- What the task requires -
Of the lines in the data below, write out exactly those from the one holding "The image size is (1052, 328)." through the one holding "Task: Switch to the Pull requests tab", both included.

- Data provided -

◇ ◇ ◇ ◇ ◇

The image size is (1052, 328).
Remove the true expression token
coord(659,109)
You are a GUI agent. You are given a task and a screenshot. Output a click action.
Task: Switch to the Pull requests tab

◇ ◇ ◇ ◇ ◇

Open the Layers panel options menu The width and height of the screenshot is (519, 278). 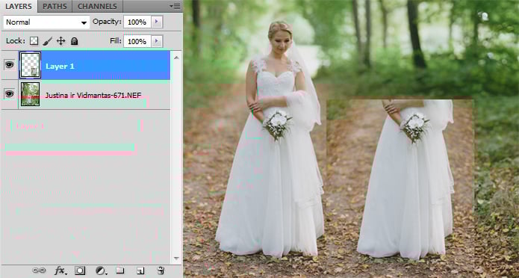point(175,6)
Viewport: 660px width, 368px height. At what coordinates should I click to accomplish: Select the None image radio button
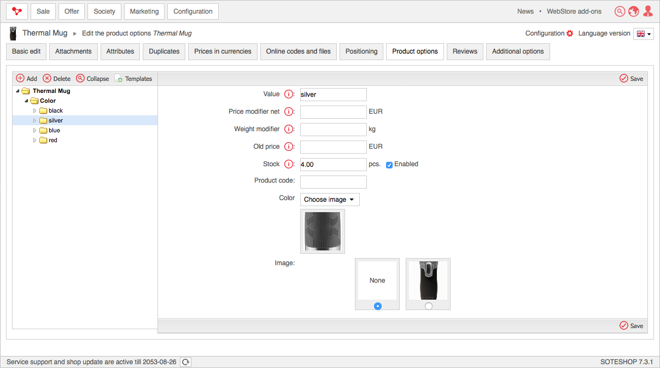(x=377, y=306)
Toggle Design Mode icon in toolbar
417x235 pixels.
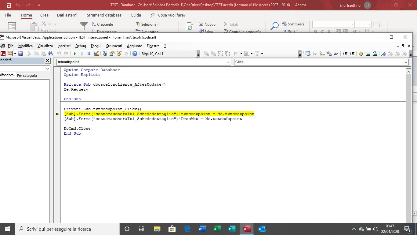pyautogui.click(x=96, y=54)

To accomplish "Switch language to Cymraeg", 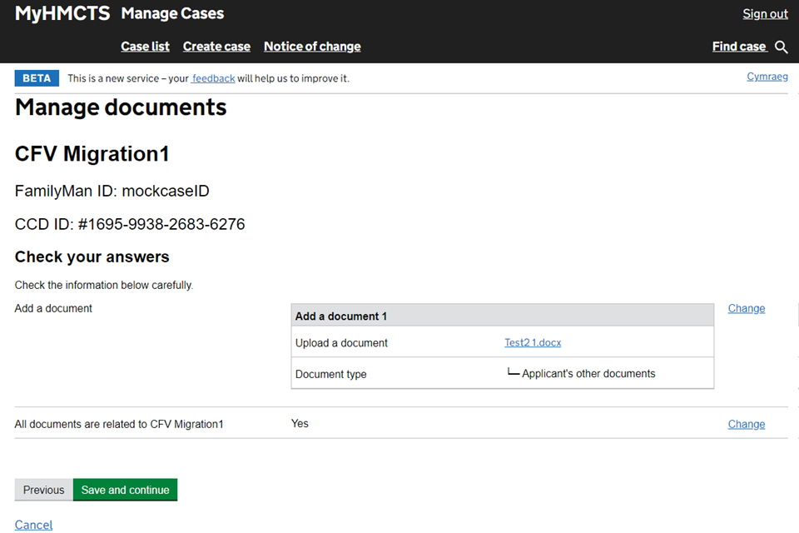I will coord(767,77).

◇ ◇ ◇ ◇ ◇

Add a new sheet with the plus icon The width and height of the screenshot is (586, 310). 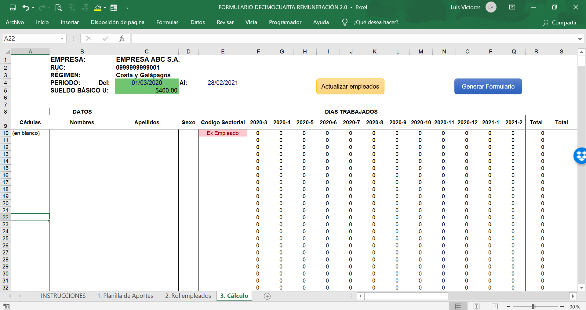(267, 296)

◇ ◇ ◇ ◇ ◇

- Response box -
The image size is (1052, 328).
Remove the true expression token
coord(659,109)
You are a GUI agent. You are given a task and a screenshot. Output a click action.
Task: Switch to the Pull requests tab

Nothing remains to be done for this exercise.